On peut à présent parler de partenariat entre Jaume Collet-Serra (réalisateur) et Liam Neeson (acteur principal) dans les pantoufles du thriller bis destiné à remplir les grilles des rediffusions télévisées. De cette association, on garde le souvenir sympathique de Sans identité, lequel, l’air de rien, laissait s’infiltrer dans son curieux programme un brin nostalgique une étrangeté relative mais bienvenue. Un cran en dessous, Night Run montrait moins d’audace mais conservait assez d’honnêteté dans sa facture pour ne pas déshonorer. Mais il sera difficile d’être aussi indulgent envers leur quatrième collaboration, tant The Passenger laisse constater la régression d’un savoir-faire (celui du réalisateur, en particulier) où ne semble plus surnager le moindre soupçon d’implication personnelle au-delà de gestes machinaux.

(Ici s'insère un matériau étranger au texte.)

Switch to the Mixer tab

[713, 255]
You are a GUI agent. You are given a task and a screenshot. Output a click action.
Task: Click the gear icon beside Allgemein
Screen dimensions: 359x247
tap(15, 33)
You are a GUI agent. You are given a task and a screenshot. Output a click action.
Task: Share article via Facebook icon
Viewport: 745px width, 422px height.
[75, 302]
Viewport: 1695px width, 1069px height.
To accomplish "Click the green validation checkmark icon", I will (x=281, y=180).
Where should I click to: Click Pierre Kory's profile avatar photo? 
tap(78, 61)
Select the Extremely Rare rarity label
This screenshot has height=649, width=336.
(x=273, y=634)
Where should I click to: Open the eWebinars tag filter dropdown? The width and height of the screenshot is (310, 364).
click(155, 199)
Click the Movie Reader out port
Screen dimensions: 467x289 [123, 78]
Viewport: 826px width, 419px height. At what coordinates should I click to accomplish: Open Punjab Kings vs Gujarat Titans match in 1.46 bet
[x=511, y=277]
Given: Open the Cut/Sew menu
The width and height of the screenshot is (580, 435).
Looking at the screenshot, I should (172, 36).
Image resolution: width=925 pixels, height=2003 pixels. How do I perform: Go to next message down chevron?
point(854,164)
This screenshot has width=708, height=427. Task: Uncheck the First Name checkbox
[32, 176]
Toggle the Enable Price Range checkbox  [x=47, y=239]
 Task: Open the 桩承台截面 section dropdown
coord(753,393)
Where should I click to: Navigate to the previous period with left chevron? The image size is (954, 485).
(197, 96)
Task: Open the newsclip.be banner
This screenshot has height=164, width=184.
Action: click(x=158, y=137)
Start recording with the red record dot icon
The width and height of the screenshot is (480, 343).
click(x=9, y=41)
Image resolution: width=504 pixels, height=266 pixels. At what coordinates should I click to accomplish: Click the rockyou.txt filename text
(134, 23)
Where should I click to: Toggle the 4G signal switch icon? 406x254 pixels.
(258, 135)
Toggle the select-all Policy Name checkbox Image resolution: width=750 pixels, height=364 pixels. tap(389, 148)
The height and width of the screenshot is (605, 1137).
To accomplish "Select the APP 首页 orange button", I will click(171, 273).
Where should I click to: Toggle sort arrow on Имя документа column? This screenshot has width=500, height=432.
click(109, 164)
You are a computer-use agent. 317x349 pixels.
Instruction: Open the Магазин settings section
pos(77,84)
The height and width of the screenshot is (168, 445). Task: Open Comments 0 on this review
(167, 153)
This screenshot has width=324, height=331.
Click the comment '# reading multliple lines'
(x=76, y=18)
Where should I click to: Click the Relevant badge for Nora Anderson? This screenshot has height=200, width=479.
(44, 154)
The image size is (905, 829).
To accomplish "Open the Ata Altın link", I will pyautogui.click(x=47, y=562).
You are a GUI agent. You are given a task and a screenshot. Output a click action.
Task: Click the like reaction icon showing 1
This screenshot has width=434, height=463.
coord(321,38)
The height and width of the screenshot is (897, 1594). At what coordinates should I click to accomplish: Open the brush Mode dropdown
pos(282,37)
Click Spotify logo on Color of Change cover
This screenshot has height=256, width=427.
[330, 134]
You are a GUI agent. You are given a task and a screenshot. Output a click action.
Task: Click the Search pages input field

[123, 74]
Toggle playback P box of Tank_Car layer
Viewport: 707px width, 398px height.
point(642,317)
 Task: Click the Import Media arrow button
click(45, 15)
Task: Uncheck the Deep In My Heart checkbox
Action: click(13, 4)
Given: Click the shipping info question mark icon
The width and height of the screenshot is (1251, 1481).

Redite de leur précédent huis-clos en transport en commun Non-Stop, cette fois dans un train et avec une intrigue vaguement différente (un homme financièrement aux abois, appâté par une somme d’argent, devient le pion manipulé par téléphone d’un complot d’assassinat), le film cultive l’art de se prendre systématiquement les pieds dans le tapis de ce qu’il entreprend, s’ébrouant à peine de quelques effets grandiloquents (comme ce zoom arrière truqué à travers tous les wagons, bel exemple de dépense de mouvement inutile) pour tâcher de distraire mollement des carences du récit. Poussive pour créer du rythme et du suspense (notamment dans les instants répétitifs de soupçons appuyés sur tel ou tel passager), brouillonne dans le choix de ses points de vue sur les personnages, les visages ou les choses (ne parlons même pas d’utilisation inspirée de l’espace compartimenté du train), la mise en scène de Collet-Serra est bien en peine d’atteindre la tension nécessaire au thriller paranoïaque qu’elle prétend désirer mettre en boîte. Et l’acmé over the top du film, une scène de catastrophe qu’on croirait tirée de chutes de montage de Roland Emmerich (pour le côté indécrottablement forain), ne fait que sanctionner cet échec à faire naître l’appréhension au préalable.
Hors d’âge
L’amertume est d’autant plus grande que le film démarre sur un semblant de tentative de conter une autre histoire en filigrane de ce tour en tortillard. Tâchant de caractériser le héros en common man saisi au milieu de la routine de son existence, le film s’ouvre sur une représentation de son parcours habituel du matin vers son travail, mélange de montage alterné et d’effets numériques faisant se succéder les changements météorologiques dans un même plan, formulant une allusion au temps passé à suivre le même chemin jour après jour, sans que le personnage ait conscience de cet écoulement. Puis le jour de l’intrigue, le choc : ce vendeur en assurances d’une soixantaine d’années apprend qu’il est licencié — et le montage de marquer le coup, à l’inverse, par un ralenti, la conscience hébétée du temps se faisant cette fois bien sentir. Les effets ne sont sans doute pas très gracieux, mais donnent au moins l’impression que, quelque part derrière la caméra, un cinéaste trouverait quelques motifs d’un désir de cultiver l’intérêt sur les singularités de son personnage ou de ce qu’il vit, lesquelles pourraient inspirer une seconde lecture des aventures hitchcockiennes à venir de celui-ci. Désillusion : tout ce passage n’était qu’une longue introduction conçue pour justifier l’implication du héros dans un programme sans saveur qui n’aura que faire d’une telle matière — hormis du détail scénaristique fort opportun faisant du héros un ancien policier, ce que même les dernières minutes célèbreront en concluant qu’il vaut mieux être flic à 60 ans que bosser dans la finance à 40 (le film se fend de quelques allusions bien accessoires à la crise de 2008). De fait, sur tout le trajet, persiste l’impression de ronger son frein dans un engin hors d’âge.